● Text block
-----

At a hospital, a breast cancer patient is fighting a battle against cancer because the tenaciously dividing cancer cells in her body are spitting out anticancer drugs back into her blood stream, preventing them from attacking her tumour. In another setting, a pathogenic bacterium in our gut is collecting nutrients required for maintenance and growth of the cell. But within the cocktail trapped in the gut lies a mixture of chemical toxins, some natural (such bile acids which can permeabilize and dissolve the microbial cells membrane) and some man-made (such as antibiotics). Yet as soon as the poisons find their way into the interior of the bug, they are jettisoned out of the cell by the same molecular gadgetry as those present in the tumour cells of the cancer patient. Nature’s common currency is a protein called a ‘multidrug’ transporter. Embedded within a cell’s plasma membrane, this protein protects a cell by ejecting a variety of molecules - in many cases, toxins - on contact. The cell might be a bacterium, in which case the toxins are antibiotics. With cancer cells, the toxins are chemotherapeutic drugs.

We live in an era when drug resistance has spread at an alarming rate. The World Health Organization states that antibiotic resistance is one the three greatest threats to human health. There are so many interesting questions about multidrug transporters: How do they recognize so many different drugs? Can they be inhibited so that existing drugs can still be used in treatment of diseases? Can drugs be developed that bypass multidrug transporters?

-----

● Input data
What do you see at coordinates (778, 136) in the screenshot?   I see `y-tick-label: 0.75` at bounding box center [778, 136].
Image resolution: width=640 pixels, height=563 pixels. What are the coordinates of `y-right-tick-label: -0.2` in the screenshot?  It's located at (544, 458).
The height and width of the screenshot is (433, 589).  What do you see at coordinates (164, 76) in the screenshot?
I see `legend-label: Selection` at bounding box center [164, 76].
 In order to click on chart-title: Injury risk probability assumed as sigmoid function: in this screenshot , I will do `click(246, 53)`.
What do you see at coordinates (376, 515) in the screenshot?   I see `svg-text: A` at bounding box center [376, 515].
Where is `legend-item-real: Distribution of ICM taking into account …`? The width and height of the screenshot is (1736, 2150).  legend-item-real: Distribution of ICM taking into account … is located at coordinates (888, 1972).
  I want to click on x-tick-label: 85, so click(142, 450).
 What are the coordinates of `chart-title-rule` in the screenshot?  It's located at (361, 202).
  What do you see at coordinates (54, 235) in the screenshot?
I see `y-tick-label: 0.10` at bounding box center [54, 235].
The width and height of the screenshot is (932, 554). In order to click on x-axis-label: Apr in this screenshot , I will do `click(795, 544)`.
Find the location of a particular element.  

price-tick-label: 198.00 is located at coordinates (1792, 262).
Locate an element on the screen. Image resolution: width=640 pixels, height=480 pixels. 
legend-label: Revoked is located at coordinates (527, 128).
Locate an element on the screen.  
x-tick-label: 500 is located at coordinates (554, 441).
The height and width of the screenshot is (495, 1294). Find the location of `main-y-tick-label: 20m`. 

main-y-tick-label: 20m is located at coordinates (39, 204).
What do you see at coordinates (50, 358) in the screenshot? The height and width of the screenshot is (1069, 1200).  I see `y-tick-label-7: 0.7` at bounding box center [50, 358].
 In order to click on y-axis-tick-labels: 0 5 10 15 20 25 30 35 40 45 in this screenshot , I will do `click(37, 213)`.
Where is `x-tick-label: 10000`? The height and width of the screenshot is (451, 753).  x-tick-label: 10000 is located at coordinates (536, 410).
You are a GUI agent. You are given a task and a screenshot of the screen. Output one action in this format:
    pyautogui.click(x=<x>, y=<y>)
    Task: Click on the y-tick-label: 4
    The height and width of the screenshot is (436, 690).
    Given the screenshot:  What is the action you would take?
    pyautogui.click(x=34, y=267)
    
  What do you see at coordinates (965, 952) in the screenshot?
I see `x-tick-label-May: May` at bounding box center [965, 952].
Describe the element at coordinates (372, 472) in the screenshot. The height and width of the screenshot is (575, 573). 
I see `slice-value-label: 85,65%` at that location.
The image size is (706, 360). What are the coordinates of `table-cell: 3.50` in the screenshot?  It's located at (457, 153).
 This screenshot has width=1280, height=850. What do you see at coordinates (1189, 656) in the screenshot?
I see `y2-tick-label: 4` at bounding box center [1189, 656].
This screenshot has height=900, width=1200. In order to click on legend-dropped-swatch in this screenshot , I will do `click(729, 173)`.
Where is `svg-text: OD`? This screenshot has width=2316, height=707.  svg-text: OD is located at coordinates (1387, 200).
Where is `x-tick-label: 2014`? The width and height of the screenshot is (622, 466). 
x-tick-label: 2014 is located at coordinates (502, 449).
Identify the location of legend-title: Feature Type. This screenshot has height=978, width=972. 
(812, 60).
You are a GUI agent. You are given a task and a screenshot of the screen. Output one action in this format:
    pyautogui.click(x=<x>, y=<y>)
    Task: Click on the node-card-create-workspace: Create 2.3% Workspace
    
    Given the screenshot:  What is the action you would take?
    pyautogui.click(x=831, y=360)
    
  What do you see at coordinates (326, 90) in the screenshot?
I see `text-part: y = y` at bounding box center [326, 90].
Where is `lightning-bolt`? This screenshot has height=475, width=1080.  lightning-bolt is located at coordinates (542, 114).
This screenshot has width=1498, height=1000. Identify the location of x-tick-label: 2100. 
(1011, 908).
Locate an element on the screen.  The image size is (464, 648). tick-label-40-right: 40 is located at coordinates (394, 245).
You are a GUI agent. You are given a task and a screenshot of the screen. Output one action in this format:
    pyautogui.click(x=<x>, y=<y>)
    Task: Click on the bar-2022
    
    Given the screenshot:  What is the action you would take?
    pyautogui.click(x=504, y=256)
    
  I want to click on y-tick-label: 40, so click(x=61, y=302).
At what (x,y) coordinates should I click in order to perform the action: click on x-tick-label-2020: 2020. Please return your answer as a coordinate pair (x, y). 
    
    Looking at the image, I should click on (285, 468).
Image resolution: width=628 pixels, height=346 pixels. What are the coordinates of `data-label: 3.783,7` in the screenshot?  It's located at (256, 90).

-----

● Questions to answer
A. Using the text on multidrug transporters, decide whether each statement agrees with it. Answer yes or no, and quote the words that settle it.
(i) Multidrug transporters sit within a cell's plasma membrane.
(ii) According to the World Health Organization, antibiotic resistance is the single greatest threat to human health.
(iii) Bile acids are given as an example of a man-made toxin.
B. Turn the paragraph of the text on multidrug transporters that begins "We live in an era" into a short bulleted list that keeps its main facts.
C. Reproduce word for word everything in the text on multidrug transporters from "We live in an" down to "bypass multidrug transporters?".
None of the records are needed for this work.

● Numbered answers
A.
(i) Yes: "Embedded within a cell’s plasma membrane, this protein protects a cell by ejecting a variety of molecules"
(ii) No: "The World Health Organization states that antibiotic resistance is one the three greatest threats to human health."
(iii) No: "some natural (such bile acids which can permeabilize and dissolve the microbial cells membrane)"

B.
- Drug resistance has spread at an alarming rate.
- The World Health Organization lists antibiotic resistance among the three greatest threats to human health.
- Open questions about multidrug transporters:
  - How do they recognize so many different drugs?
  - Can they be inhibited so that existing drugs can still treat diseases?
  - Can drugs be developed that bypass them?

C.
We live in an era when drug resistance has spread at an alarming rate. The World Health Organization states that antibiotic resistance is one the three greatest threats to human health. There are so many interesting questions about multidrug transporters: How do they recognize so many different drugs? Can they be inhibited so that existing drugs can still be used in treatment of diseases? Can drugs be developed that bypass multidrug transporters?